Sandy and Helen Fishman

The Fishmans have worked together at Charles Dunn Co. since 1985 though since Sandy does investment sales and Helen is a leasing specialist, their paths may only cross over the lunch hour. They do refer business to one another, however.

“Too much togetherness I don’t think is good for anybody,” Sandy said. “Fortunately, we’ve always been able to complement each other.”

But the two, who are both managing directors in the sales and leasing group in the Woodland Hills office, weren’t always equals. For about 10 years at two other firms, he was an office manager and she was an agent in the office “which made it a little difficult,” Sandy said.

There were times when she took issue with policies or decisions he made.

“Policies are made with everyone in mind,” Sandy said. “There were times decisions I made may not have been in her best interest. If I had said, ‘I can’t do that because of Helen,’ I wasn’t being objective She probably suffered by me being a manager.”

For example, when calls would come in for a listing or someone looking for space, he would not refer it to his wife. Or he may not have settled disputes over commission splits in her favor.

Helen agreed that her husband was able to objectively look at the situation itself, “as opposed to the players involved.”

“I knew what he was doing was because of his position,” Helen said.

Besides, they say, there are distinct advantages to a partner who understands exactly what you have to go through on a daily basis.

“Working together in the same industry, we know the ups and downs, so we have empathy for each other’s problems,” Sandy said. Added Helen: “We can get into specific deals, instead of general information. The downside is, sometimes you want to leave that behind. Both of us respect that.”

Mike Croft, Lynn Williams

They have landed on opposite sides of the table three times in the past 12 years.

That’s not too surprising after all, she represents top-tier law firms and corporations and those are precisely the kinds of tenants his firm, CommonWealth Partners (and Maguire Thomas before that) want. Fortunately, they don’t conflict too often, since he is mostly involved in investment and development and she does tenant representation.

Beside the Frank B. Hall deal, Croft and Williams were adversaries in transactions involving First Interstate Bank and L.A. Cellular. The couple said they always inform all players on both sides of the deal of their relationship. So far, no clients have objected.

Not that either Williams or Croft would want to back out anyway. When Williams’ boss, John Cushman III, learned that Croft was representing the landlord in the First Interstate deal, he told her there may be a potential issue, Williams recalled.

“I said, ‘Mike will have to recuse himself,’ ” she said.

They immediately notified First Interstate, which didn’t have a problem with it.

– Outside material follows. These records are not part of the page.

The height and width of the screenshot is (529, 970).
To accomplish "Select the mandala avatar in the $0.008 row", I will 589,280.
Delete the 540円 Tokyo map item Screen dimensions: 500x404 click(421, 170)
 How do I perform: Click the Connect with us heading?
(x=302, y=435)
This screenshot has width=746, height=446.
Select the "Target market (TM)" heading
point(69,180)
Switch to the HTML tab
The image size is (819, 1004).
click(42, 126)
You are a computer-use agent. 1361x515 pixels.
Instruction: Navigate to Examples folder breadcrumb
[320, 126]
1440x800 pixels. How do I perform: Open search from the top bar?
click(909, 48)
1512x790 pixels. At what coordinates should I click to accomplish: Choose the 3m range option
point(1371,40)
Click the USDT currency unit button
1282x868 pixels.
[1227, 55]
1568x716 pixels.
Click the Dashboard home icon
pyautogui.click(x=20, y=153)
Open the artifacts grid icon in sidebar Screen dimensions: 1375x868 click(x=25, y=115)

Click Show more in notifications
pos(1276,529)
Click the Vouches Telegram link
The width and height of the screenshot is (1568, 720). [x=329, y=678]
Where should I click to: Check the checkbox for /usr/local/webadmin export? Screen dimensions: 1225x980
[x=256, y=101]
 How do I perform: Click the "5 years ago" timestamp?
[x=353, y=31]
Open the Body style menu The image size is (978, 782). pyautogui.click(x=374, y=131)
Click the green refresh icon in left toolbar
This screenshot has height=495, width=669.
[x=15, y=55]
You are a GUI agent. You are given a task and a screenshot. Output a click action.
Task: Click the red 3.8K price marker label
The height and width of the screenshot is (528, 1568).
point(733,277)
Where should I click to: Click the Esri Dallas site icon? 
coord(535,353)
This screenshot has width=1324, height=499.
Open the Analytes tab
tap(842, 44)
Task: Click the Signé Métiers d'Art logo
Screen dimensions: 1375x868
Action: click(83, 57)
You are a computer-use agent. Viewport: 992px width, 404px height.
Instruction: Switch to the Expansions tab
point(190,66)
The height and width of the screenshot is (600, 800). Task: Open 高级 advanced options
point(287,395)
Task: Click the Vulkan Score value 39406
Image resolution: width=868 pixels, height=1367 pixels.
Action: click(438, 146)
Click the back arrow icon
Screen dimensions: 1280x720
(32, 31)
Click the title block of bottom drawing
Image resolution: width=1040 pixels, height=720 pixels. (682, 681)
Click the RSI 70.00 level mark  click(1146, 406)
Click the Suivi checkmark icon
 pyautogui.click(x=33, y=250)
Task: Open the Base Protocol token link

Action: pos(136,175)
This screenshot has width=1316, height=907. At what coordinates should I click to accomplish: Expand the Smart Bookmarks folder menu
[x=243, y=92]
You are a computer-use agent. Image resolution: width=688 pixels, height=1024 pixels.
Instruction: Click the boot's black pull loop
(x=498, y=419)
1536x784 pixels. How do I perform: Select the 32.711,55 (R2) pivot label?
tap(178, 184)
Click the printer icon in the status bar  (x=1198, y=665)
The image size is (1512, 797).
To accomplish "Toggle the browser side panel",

“The reality is, Lynn is a professional and she goes after us as hard as anyone else maybe harder to overcome any perception there might be a conflict,” said Croft, CommonWealth’s chief executive. “Lynn and Cushman are very aggressive. I view her being on the other side with mixed feelings. Both of us are creative and want to get the deal done. Sometimes things get pretty heated. You may yell at each other during the transaction, but you’re each representing your best interests. I expect her to do the best job she can for her client. She doesn’t expect me to go easy on them because we’re married.”

Williams and Croft most recently met across the table in L.A. Cellular’s $105 million headquarters development deal. Williams was part of the Cushman team representing the company in its search for a site. CommonWealth was one of four firms bidding to develop the project. After about 18 months of being put through the paces and two requests for proposals, L.A. Cellular selected CommonWealth to develop its headquarters in Cerritos.

Being on the opposite sides of the table does place extra stress on their relationship. But they usually avoid the temptation to continue arguing a particular point at home “We just may not be as nice to each other,” Williams joked.

Actually, they said it is easy to separate business from their marriage.

“We’re more interested in how our daughter did on her spelling test,” Croft said.